Power Rankings: Week 3

By Guillermo O'Rourke  

 Power Rankings, based largely on an accumulation of data. 

22.  D.C. United's pitch (NR)

Now we know where they faked the moon landing.

21. Atlanta United supporters (-2)

Not only are they taking a cue from the SEATTLE SOUNDERS Supporters Handbook and claiming credit for inventing something they clearly didn't invent, they're also seriously bringing into question their city's status as undisputed capital of Hip Hop culture.

We know you'd like to think your club don't stink

But bring that weak sh*t north, see

Suckas gon' get got by Crew-oo-oo

20. Brek Shea (NR)

The Vancouver Whitecaps wingback got tossed from last weekend's 2-0 loss to Toronto FC after picking up a yellow card for dissent. What the, ahem, Brek did he, ahem, Shea to earn that second yellow? MLSSoccer.com weighed in with the sort of zany, topical humor we'd expect.  

19. Portland Timbers (-11)

The Timbers kept on rolling last week with a comeback 4-2 victory over Houston Dynamo. But with Darlington Nagbe (international duty) and Liam Ridgewell (sprained ankle and wastey face) unavailable, Steve Clark in Denmark and referee Jair Marrufo in no position to blow an crystal-clear call to influence the outcome of the game, Portland should be in for a real challenge Saturday at MAPFRE Stadium. 

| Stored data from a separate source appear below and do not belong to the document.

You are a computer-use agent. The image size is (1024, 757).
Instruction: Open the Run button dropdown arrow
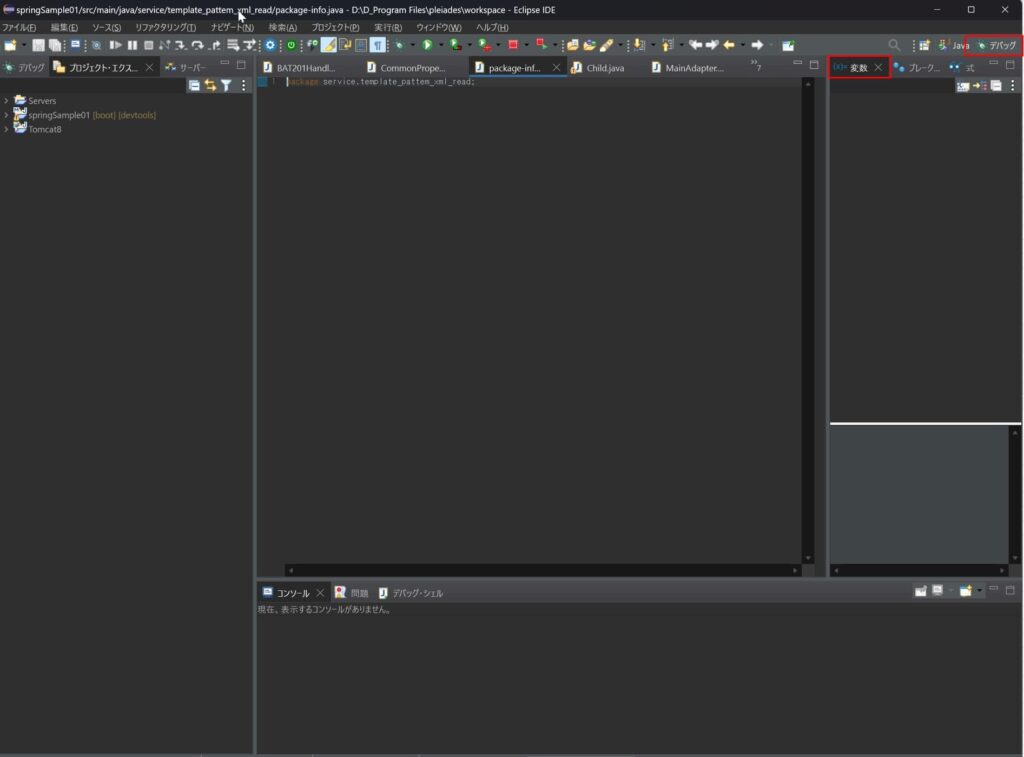click(440, 45)
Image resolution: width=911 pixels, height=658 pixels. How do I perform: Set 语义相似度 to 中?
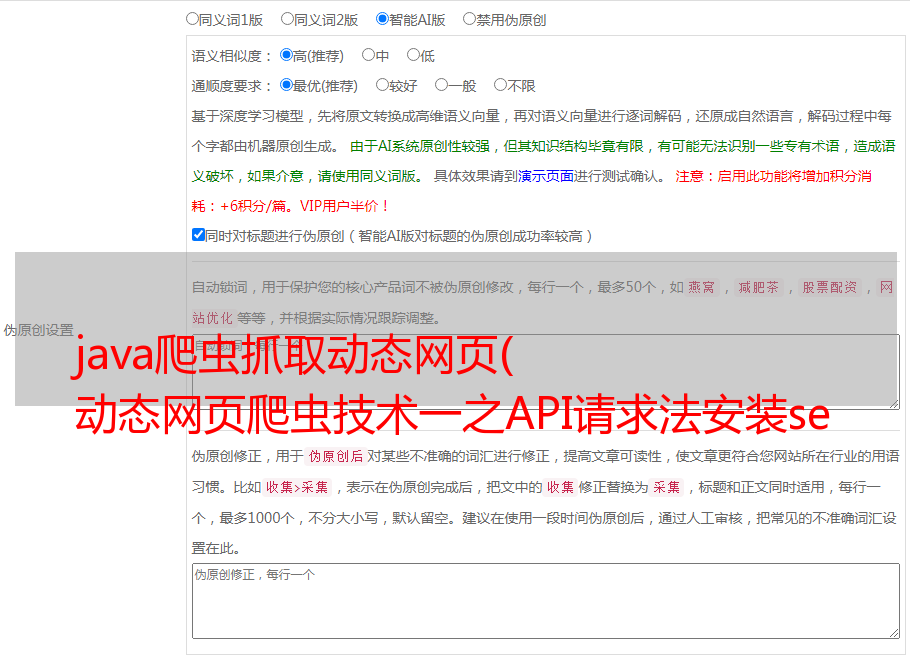369,55
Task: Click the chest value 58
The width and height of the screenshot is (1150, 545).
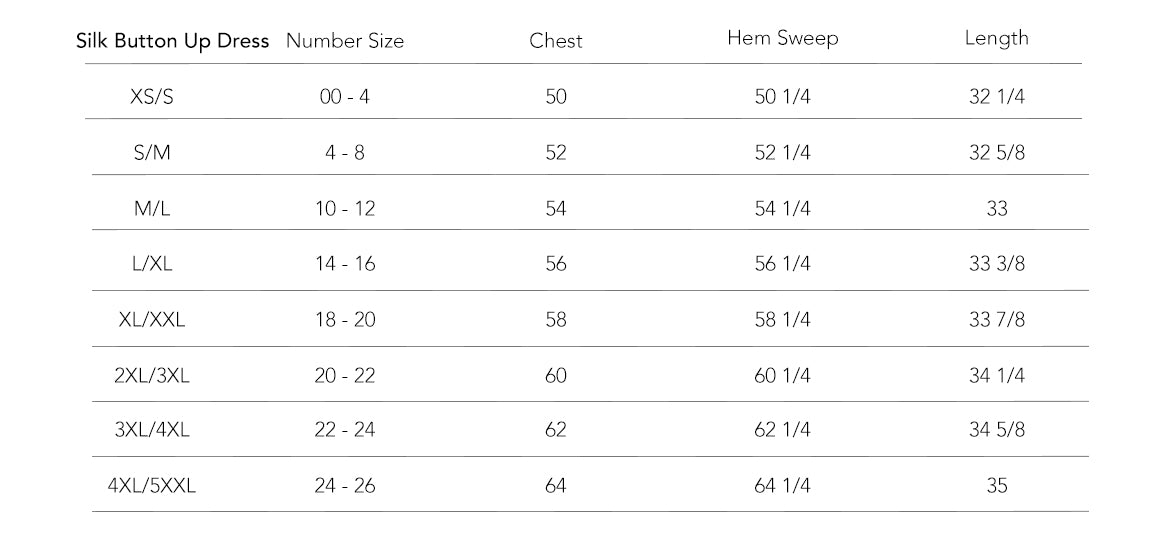Action: tap(556, 320)
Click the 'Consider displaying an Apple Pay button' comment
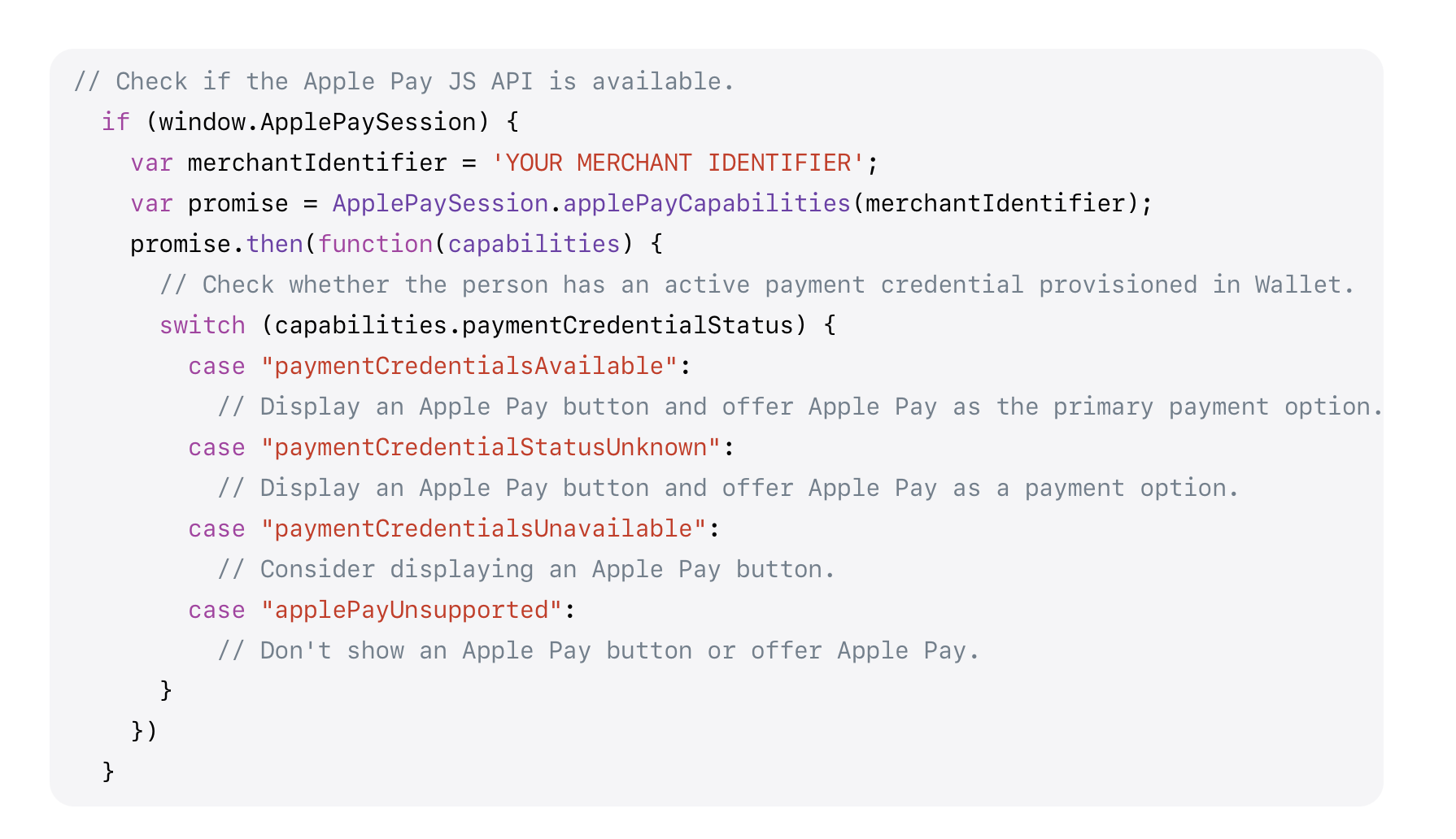 [x=526, y=569]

18. South Carolina Gamecocks (NR)

We know it's a different sport, but beating Duke is a national service deserving of recognition. 

17. DrunkenCrewzer (NR)

After three weeks, our own Drunken Crewzer's self-titled squad sits atop the GCGBAG MLS Fantasy League table

16. Norway (NR)

Ola Kamara's home country is now officially the happiest nation on the planet.

15. Tony Tchani's new fashion line (NR)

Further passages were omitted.